*PROMPT:*
Of the entries below, return exactly those lines that fall between the one containing "Select BB as" and the one containing "You are a computer-use agent. 1380x923", the two end lines included.
____ DATASET RECORDS
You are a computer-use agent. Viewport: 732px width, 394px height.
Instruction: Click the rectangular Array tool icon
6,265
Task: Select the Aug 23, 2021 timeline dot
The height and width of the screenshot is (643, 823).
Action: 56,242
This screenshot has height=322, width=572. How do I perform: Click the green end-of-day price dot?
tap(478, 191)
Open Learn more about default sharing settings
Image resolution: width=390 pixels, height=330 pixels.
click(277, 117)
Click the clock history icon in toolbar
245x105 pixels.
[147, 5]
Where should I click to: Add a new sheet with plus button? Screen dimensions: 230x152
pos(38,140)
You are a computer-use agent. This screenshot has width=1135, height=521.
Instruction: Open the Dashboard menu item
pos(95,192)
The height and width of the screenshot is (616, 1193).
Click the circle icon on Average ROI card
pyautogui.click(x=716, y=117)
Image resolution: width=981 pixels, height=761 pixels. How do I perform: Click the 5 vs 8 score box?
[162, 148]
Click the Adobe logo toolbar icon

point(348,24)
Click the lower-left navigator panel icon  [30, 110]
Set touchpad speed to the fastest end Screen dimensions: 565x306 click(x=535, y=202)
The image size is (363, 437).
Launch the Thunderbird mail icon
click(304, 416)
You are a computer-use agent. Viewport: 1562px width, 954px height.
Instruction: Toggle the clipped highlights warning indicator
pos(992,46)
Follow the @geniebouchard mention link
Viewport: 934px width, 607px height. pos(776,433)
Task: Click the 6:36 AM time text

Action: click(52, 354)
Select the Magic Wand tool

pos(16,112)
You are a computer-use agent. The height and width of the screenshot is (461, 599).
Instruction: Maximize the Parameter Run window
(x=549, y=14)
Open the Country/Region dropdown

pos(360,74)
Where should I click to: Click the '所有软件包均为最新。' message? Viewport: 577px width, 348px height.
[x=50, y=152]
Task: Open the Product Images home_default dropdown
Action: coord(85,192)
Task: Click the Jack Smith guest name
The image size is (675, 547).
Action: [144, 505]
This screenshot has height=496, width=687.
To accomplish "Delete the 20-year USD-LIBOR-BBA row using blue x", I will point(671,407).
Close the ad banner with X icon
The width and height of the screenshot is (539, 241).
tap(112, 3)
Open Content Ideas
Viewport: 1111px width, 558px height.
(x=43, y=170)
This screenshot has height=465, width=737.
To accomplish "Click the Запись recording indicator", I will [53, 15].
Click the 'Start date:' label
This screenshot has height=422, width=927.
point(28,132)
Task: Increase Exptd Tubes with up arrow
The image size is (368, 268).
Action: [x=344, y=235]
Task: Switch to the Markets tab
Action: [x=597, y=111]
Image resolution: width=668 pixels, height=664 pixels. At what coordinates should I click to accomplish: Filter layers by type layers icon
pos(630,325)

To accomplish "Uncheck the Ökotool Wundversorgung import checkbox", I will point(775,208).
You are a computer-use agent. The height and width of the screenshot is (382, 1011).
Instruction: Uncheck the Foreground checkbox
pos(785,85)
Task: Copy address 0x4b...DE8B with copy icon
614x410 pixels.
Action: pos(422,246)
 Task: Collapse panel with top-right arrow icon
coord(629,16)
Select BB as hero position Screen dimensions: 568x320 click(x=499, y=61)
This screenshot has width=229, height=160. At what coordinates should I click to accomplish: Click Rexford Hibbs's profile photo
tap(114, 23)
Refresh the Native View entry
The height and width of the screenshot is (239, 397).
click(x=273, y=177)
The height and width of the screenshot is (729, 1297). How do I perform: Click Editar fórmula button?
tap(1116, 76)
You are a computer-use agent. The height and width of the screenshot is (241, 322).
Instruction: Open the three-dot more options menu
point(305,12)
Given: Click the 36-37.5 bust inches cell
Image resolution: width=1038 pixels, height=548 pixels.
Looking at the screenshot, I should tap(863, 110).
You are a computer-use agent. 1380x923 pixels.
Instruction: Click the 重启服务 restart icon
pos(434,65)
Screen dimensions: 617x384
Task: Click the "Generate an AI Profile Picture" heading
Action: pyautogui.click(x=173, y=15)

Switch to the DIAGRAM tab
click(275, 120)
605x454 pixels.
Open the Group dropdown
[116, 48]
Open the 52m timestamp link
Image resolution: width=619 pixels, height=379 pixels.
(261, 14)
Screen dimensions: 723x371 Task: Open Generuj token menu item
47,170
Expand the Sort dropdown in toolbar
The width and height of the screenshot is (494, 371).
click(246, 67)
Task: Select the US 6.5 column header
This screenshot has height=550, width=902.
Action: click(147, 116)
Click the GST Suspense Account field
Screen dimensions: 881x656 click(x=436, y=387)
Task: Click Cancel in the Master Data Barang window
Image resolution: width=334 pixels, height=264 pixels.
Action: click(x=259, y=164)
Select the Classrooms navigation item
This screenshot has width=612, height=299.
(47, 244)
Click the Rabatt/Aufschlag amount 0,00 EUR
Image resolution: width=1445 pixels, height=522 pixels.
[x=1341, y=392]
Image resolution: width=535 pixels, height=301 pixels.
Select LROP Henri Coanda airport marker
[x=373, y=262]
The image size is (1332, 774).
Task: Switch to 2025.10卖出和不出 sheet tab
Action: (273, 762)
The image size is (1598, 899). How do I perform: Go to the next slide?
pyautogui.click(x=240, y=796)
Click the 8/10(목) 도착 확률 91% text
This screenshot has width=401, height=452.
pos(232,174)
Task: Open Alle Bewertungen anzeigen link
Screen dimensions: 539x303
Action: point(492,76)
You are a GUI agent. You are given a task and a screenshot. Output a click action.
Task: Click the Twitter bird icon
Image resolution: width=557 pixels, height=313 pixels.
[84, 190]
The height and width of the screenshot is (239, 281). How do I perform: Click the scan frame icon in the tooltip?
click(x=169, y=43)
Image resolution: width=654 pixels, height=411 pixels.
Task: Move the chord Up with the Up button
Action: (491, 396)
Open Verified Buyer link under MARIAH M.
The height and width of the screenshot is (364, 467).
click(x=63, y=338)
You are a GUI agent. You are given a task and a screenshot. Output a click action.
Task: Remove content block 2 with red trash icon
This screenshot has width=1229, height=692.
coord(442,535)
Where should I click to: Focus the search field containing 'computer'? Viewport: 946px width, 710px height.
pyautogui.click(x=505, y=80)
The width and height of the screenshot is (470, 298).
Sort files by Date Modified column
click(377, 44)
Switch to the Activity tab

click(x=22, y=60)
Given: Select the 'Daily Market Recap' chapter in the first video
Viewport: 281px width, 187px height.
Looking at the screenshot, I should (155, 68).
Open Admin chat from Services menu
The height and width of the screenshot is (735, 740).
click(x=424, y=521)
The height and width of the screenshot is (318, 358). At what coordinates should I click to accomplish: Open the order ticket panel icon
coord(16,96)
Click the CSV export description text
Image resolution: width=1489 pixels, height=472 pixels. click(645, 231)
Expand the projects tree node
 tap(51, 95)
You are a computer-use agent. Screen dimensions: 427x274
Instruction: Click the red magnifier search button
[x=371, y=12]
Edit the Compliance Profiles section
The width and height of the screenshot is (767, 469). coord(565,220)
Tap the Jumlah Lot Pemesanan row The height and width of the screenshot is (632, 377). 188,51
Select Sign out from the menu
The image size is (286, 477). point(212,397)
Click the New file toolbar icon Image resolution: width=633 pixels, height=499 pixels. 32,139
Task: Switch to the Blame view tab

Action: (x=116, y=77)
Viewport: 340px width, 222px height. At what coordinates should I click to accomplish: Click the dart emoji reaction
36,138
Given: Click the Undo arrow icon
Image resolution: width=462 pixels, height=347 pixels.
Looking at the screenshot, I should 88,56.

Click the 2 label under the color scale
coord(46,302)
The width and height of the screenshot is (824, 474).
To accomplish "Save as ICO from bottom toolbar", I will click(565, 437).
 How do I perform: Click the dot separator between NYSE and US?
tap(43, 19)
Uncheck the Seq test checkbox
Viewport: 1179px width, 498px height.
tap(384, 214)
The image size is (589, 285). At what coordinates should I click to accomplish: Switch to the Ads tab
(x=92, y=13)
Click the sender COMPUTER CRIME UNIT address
________
*REPLY TO THE EXERCISE:*
Select BB as hero position Screen dimensions: 568x320 click(x=499, y=61)
This screenshot has width=229, height=160. At what coordinates should I click to accomplish: Click Rexford Hibbs's profile photo
tap(114, 23)
Refresh the Native View entry
The height and width of the screenshot is (239, 397).
click(x=273, y=177)
The height and width of the screenshot is (729, 1297). How do I perform: Click Editar fórmula button?
tap(1116, 76)
You are a computer-use agent. The height and width of the screenshot is (241, 322).
Instruction: Open the three-dot more options menu
point(305,12)
Given: Click the 36-37.5 bust inches cell
Image resolution: width=1038 pixels, height=548 pixels.
Looking at the screenshot, I should tap(863, 110).
You are a computer-use agent. 1380x923 pixels.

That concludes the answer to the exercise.